[Task objective]
Rewrite the records from the line with "The height and" up to and including the line with "Click Стоп in", putting "Firewall" in place of "Load Balancer" and keeping everything else the same.
[START OF Records shown]
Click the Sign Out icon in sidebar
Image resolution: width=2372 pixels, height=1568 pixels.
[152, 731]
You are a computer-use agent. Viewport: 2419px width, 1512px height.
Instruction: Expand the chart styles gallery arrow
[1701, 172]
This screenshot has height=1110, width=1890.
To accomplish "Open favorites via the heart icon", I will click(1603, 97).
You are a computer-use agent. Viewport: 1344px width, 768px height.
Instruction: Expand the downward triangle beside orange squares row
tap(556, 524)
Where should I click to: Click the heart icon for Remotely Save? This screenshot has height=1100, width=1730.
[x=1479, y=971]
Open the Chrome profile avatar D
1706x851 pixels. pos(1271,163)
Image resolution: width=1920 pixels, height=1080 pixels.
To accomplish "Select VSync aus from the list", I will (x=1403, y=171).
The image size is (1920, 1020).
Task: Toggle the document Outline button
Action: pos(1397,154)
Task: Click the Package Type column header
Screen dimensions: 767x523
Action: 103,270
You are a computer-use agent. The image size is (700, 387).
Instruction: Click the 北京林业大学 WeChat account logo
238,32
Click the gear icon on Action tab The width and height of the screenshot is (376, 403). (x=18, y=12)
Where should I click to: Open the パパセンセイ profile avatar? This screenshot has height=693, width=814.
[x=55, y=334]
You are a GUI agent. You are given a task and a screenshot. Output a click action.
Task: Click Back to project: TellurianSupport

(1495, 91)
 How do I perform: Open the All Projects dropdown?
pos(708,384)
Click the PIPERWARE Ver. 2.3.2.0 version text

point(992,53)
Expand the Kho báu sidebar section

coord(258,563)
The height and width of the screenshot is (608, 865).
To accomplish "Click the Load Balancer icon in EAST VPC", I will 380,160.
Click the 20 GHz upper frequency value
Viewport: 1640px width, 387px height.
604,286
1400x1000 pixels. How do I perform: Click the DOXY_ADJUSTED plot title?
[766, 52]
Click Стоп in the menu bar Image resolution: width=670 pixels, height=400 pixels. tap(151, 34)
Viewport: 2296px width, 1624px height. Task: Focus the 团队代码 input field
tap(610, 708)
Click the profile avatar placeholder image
[END OF Records shown]
[Response to this task]
The height and width of the screenshot is (608, 865).
To accomplish "Click the Firewall icon in EAST VPC", I will 380,160.
Click the 20 GHz upper frequency value
Viewport: 1640px width, 387px height.
604,286
1400x1000 pixels. How do I perform: Click the DOXY_ADJUSTED plot title?
[766, 52]
Click Стоп in the menu bar Image resolution: width=670 pixels, height=400 pixels. tap(151, 34)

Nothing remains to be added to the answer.